Developer Tools

llama.cpp b9247 boosts Metal performance with pad + cpy optimizations

New release delivers faster LLM inference on Apple Silicon via optimized memory operations.

Deep Dive

The llama.cpp open-source project, known for running LLaMA-family models efficiently on consumer hardware, has dropped version b9247. This release targets Apple Metal performance with two key optimizations: 'metal: optimize pad' and 'metal: optimize cpy' (copy). These patches improve memory movement operations critical for tensor computation on GPU. Additionally, the commit includes 'better row packing in threadgroups', which better utilizes the parallel processing units on Apple's M-series chips.

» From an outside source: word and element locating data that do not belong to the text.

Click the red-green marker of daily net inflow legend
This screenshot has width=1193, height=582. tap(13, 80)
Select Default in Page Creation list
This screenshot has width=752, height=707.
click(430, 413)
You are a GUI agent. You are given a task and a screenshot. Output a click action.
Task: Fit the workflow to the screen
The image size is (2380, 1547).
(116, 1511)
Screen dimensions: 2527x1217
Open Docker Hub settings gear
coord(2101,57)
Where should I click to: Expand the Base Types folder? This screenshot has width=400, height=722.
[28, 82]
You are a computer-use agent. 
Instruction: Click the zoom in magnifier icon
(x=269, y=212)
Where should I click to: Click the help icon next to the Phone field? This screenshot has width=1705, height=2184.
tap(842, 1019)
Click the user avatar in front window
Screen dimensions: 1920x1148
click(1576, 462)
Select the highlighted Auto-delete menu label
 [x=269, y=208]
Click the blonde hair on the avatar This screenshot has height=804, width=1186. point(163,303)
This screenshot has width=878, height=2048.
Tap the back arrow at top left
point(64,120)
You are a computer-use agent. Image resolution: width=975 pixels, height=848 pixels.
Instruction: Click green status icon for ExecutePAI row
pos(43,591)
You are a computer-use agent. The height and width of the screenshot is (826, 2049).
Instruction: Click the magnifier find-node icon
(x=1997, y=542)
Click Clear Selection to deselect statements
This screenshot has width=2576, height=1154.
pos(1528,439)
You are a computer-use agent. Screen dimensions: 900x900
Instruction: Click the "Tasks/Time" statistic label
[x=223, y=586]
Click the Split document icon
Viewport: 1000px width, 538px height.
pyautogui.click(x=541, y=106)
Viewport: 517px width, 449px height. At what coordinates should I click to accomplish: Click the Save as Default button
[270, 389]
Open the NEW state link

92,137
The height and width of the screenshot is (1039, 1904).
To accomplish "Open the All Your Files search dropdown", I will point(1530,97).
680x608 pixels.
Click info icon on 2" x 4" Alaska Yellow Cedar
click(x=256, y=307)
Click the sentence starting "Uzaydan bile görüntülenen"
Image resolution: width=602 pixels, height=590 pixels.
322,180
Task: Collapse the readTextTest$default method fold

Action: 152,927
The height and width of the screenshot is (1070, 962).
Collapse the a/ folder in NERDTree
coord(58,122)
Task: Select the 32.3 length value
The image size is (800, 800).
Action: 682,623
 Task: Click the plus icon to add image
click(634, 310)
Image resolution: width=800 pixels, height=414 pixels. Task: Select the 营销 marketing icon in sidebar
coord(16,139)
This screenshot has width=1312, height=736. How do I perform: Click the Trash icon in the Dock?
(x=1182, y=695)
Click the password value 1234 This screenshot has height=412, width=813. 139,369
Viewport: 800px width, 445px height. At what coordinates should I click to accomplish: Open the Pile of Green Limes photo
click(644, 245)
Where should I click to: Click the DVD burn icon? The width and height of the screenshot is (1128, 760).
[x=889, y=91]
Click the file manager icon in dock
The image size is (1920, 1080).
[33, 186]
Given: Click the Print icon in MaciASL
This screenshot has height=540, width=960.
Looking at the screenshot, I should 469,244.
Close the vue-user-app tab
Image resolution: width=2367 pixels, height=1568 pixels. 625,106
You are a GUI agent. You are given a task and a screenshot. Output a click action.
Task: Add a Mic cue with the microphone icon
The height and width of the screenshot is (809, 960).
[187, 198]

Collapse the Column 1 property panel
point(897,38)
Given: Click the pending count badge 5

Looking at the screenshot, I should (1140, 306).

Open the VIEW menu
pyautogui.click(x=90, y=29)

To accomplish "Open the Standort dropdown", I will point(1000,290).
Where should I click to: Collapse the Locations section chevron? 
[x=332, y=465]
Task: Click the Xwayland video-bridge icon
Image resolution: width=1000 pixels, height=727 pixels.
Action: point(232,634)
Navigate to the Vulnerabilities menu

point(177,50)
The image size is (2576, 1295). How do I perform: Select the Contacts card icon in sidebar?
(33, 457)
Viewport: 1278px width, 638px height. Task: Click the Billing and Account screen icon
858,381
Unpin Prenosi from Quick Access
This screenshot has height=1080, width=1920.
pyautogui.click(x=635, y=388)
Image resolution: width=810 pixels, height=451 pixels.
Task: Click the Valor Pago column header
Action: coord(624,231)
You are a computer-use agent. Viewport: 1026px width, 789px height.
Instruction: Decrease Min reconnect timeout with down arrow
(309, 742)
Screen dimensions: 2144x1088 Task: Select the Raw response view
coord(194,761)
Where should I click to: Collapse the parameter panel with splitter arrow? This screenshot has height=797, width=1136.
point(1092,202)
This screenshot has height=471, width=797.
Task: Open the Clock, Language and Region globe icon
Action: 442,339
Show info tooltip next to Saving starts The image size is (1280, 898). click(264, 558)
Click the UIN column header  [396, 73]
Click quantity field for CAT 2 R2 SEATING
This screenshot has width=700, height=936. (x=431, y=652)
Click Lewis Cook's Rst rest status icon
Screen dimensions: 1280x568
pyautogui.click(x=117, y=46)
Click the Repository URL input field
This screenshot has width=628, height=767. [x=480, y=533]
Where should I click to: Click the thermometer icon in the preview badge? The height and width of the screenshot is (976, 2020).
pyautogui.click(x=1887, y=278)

The release ships prebuilt binaries for a wide range of platforms: macOS (Apple Silicon arm64, Intel x64), iOS XCFramework, Linux (x64, arm64, s390x) with various backends (CPU, Vulkan, ROCm, OpenVINO, SYCL), Windows (CPU, CUDA, Vulkan, HIP), Android arm64, and openEuler. Notably, the arm64 macOS build also includes a variant with KleidiAI enabled, an inference acceleration library. For developers and power users running LLMs locally, this release translates to smoother, faster inference on Apple hardware without requiring cloud APIs.

Key Points
  • Version b9247 of llama.cpp optimizes Metal pad and copy operations for Apple Silicon.
  • Better row packing in threadgroups improves GPU utilization during inference.
  • Prebuilt binaries available for macOS, iOS, Linux, Windows, Android, and more, with optional KleidiAI acceleration.

Why It Matters

Faster local LLM inference on Apple devices means lower latency and better privacy for AI assistants and chatbots.